The Problem

Shakespeare’s burial is recorded in Stratford’s parish register on 25 April 1616. We do not know the cause of Shakespeare’s death.

  – Shakespeare Birthplace Trust

Is this because Shakespeare’s death has been fully researched and investigated and such researched investigation has yielded less than satisfactory answers? Is it because his death hasn’t heretofore been researched or investigated fully – or at all?  A combination thereof?

It is the Project’s opinion the statement ‘we do not know the cause of Shakespeare’s death’ is because his death has not been investigated adequately or competently. Heretofore, no one has apparently been interested in asking, and researching with any seriousness or depth, the following question: why no contemporaneous record has survived documenting Shakespeare’s death or cause thereof? Repeated by scholars, researchers, tour guides and everybody else is the same old, tired refrain: ‘we just don’t know.’

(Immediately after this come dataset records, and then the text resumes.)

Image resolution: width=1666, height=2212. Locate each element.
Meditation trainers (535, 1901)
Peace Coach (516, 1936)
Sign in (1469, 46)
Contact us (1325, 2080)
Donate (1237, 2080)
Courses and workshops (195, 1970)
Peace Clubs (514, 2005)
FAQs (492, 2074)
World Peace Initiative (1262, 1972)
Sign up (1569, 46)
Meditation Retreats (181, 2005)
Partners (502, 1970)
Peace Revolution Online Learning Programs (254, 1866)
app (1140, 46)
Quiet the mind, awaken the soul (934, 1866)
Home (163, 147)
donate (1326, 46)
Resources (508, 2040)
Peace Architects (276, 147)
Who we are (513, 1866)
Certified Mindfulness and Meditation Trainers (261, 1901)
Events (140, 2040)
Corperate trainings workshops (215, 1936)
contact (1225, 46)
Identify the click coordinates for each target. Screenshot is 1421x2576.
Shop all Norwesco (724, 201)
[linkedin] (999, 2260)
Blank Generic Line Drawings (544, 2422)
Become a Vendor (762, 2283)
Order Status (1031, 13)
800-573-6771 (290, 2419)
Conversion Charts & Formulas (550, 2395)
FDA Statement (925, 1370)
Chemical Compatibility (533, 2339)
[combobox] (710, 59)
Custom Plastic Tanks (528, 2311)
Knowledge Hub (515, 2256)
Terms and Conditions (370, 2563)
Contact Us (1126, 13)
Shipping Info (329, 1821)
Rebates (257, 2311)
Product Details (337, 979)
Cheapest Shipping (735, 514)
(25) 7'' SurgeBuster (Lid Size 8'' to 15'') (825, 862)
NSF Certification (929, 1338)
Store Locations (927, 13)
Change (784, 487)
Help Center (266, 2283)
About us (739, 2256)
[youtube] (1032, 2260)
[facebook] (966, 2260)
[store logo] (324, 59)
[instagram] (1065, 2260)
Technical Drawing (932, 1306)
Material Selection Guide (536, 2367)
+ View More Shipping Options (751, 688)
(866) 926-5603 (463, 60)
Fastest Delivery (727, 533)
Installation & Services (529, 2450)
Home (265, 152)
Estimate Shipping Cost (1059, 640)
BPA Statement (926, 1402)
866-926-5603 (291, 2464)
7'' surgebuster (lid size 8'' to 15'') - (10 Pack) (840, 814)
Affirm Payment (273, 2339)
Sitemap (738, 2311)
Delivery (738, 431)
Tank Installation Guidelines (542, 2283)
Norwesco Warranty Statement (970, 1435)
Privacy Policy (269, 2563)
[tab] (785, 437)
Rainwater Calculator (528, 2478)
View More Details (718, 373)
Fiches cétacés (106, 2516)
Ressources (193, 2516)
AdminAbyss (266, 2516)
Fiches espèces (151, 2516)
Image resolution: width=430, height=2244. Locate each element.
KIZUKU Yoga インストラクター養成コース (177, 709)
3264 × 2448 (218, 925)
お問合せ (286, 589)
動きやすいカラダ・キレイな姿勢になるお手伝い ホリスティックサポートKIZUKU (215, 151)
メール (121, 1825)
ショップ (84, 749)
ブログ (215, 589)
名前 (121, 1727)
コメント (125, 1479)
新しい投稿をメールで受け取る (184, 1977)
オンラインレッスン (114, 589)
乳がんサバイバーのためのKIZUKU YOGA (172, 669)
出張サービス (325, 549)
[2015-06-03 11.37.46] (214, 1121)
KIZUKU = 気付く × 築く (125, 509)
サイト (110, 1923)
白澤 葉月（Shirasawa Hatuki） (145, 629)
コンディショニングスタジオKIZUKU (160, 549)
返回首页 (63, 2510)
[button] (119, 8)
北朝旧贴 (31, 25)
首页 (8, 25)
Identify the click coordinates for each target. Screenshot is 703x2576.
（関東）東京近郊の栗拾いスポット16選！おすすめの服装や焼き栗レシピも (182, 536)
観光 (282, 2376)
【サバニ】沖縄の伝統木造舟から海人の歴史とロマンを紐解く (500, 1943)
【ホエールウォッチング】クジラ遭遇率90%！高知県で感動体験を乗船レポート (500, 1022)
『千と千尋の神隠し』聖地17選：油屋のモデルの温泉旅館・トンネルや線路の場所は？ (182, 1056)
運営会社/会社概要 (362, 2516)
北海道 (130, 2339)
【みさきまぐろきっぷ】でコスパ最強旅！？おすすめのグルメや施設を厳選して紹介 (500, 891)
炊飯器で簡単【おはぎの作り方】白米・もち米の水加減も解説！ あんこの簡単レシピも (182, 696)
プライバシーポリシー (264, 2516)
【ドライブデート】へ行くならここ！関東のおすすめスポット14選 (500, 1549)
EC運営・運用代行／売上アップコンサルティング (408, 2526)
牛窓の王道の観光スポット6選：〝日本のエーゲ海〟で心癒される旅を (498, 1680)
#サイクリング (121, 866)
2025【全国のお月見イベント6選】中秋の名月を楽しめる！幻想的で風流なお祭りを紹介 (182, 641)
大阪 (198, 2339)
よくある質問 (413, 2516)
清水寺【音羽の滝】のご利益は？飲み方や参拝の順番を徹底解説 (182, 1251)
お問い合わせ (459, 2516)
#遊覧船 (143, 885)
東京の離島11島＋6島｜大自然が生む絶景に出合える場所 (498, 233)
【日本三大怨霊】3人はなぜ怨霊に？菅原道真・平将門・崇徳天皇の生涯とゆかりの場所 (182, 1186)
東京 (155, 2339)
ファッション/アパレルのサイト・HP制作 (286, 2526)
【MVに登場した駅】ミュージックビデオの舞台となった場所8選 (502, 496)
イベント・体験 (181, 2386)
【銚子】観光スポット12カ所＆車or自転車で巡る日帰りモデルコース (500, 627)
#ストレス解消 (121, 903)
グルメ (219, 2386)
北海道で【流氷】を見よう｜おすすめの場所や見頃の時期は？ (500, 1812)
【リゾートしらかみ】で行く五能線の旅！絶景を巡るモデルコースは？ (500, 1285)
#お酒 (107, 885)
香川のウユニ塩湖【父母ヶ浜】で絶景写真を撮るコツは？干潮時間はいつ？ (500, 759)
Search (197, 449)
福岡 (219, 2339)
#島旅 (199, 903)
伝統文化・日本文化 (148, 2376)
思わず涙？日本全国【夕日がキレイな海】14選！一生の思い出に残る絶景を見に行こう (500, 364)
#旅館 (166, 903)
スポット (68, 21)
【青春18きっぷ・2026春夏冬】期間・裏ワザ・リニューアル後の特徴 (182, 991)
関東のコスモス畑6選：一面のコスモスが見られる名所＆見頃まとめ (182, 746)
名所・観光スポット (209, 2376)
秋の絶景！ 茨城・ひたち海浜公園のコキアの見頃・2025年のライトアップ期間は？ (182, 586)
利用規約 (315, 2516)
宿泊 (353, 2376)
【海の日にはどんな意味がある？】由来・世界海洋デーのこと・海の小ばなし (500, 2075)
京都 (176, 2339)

To that end, it might not be unreasonable to state heretofore Shakespeare’s death has never been fully examined, fully. As nature abhors a vacuum, so too does the Project. The time had long arrived for someone – anybody – to start the research; SDRP answered the call.  And in so answering, the Project can do no better than being mindful of Peter Alexander’s first sentence in his Introduction of his seminal 1951 work The Tudor Edition of William Shakespeare, The Complete Works, p. ix: “It is still true in the study of Shakespeare that ‘the dispersion of error is the first step in the discovery of truth.’”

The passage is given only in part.